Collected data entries
☆ ☆ ☆
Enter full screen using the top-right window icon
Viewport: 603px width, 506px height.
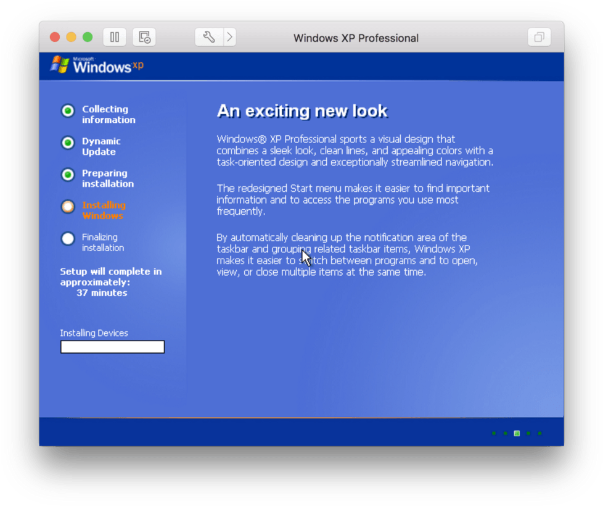[x=538, y=37]
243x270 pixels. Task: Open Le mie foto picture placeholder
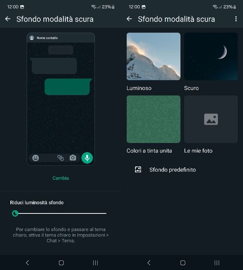point(211,119)

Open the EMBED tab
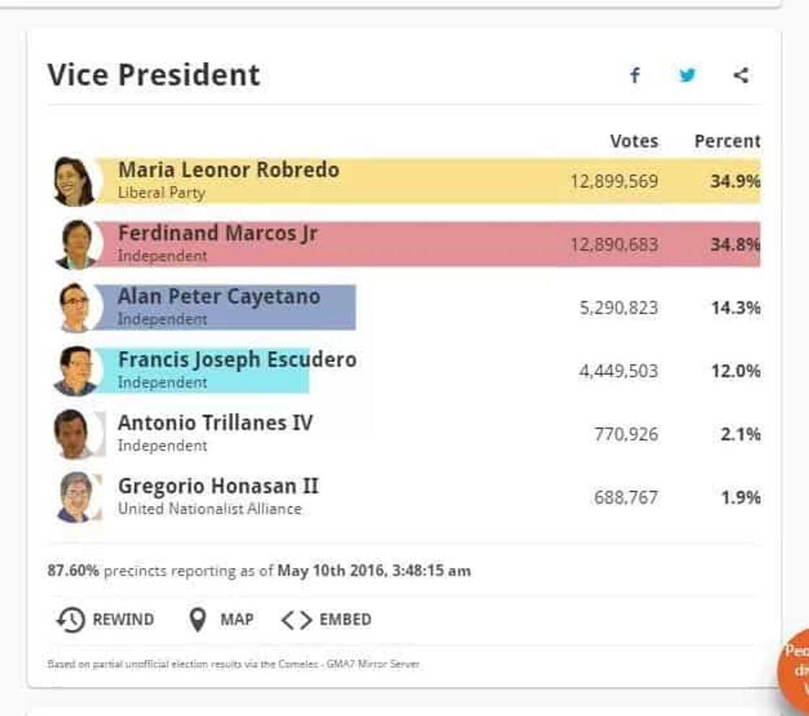[x=345, y=619]
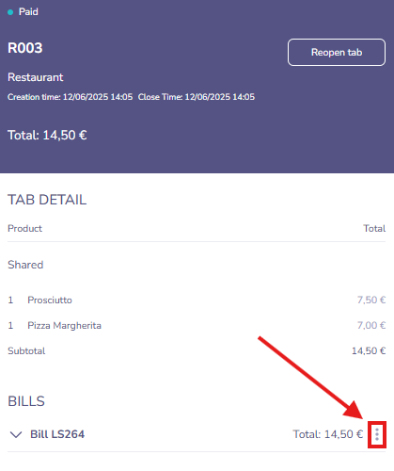Select the header Total 14,50 € text
394x471 pixels.
(47, 136)
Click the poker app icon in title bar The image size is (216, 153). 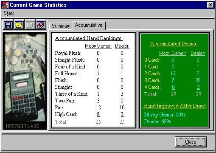click(x=6, y=5)
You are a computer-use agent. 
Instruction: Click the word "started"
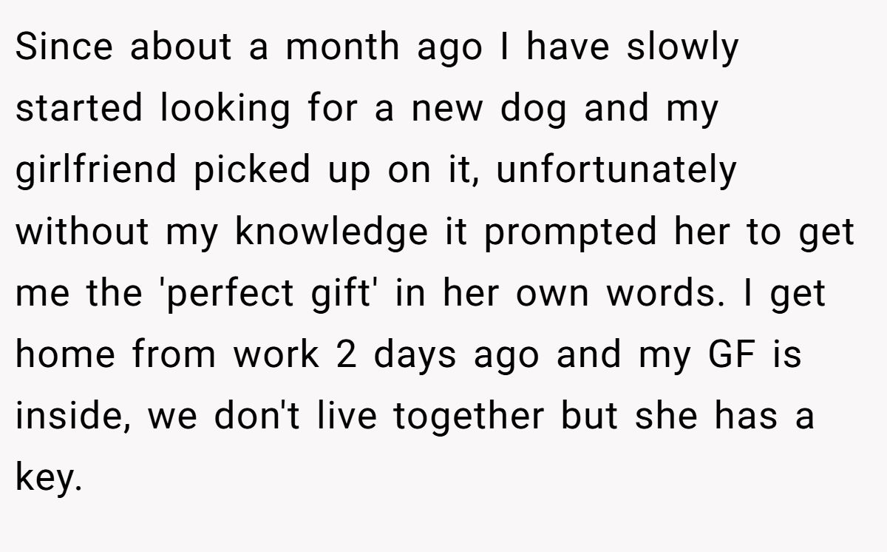(x=78, y=109)
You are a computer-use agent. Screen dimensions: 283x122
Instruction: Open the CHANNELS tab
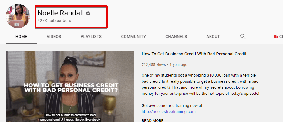click(x=176, y=37)
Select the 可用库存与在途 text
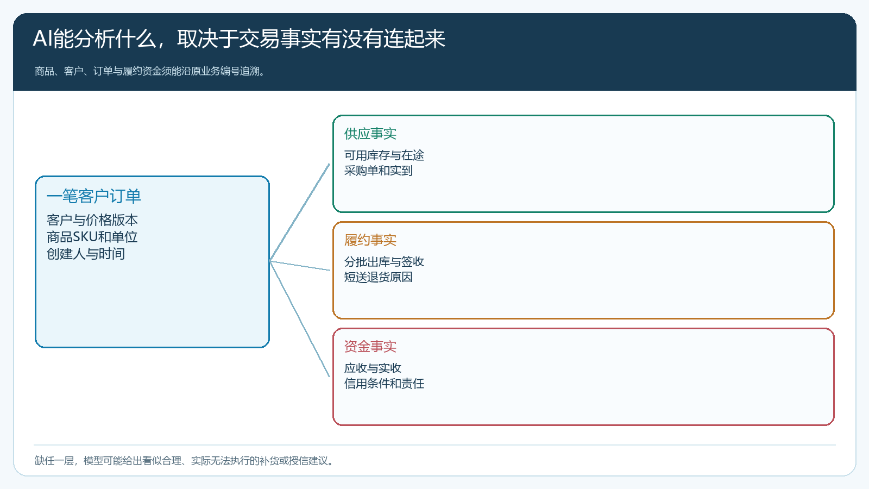Screen dimensions: 869x489 coord(384,155)
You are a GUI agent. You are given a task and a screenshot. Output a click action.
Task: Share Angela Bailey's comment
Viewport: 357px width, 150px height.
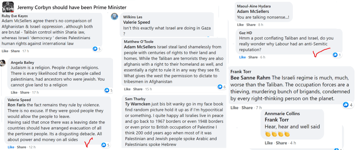tap(25, 93)
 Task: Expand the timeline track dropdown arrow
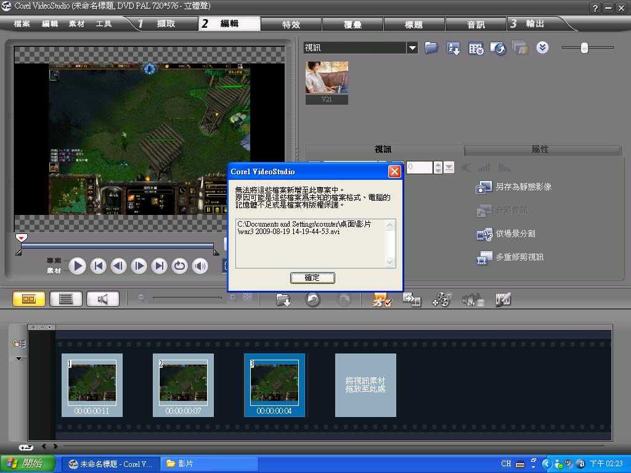click(18, 358)
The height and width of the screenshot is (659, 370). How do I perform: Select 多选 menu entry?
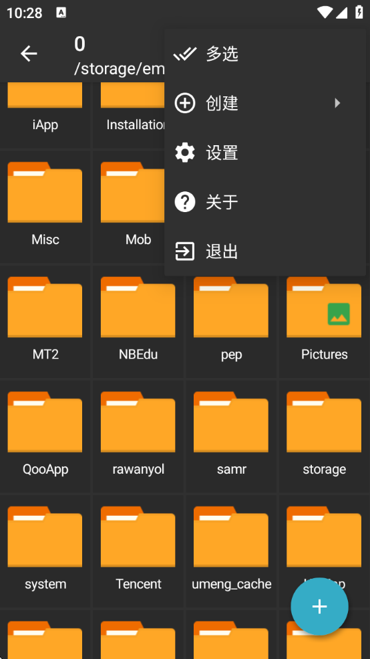pos(265,54)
☆ ☆ ☆
• Instructions to follow
Once the line containing "Instruction: Open the CHANNELS tab" is found, write out exactly that line and each line after it through the end of the entries, omitting pictures.

• Output of the exercise
Instruction: Open the CHANNELS tab
click(x=176, y=37)
Select the 可用库存与在途 text
Screen dimensions: 869x489 coord(384,155)
You are a GUI agent. You are given a task and a screenshot. Output a click action.
Task: Share Angela Bailey's comment
Viewport: 357px width, 150px height.
tap(25, 93)
 Task: Expand the timeline track dropdown arrow
click(18, 358)
The height and width of the screenshot is (659, 370). How do I perform: Select 多选 menu entry?
pos(265,54)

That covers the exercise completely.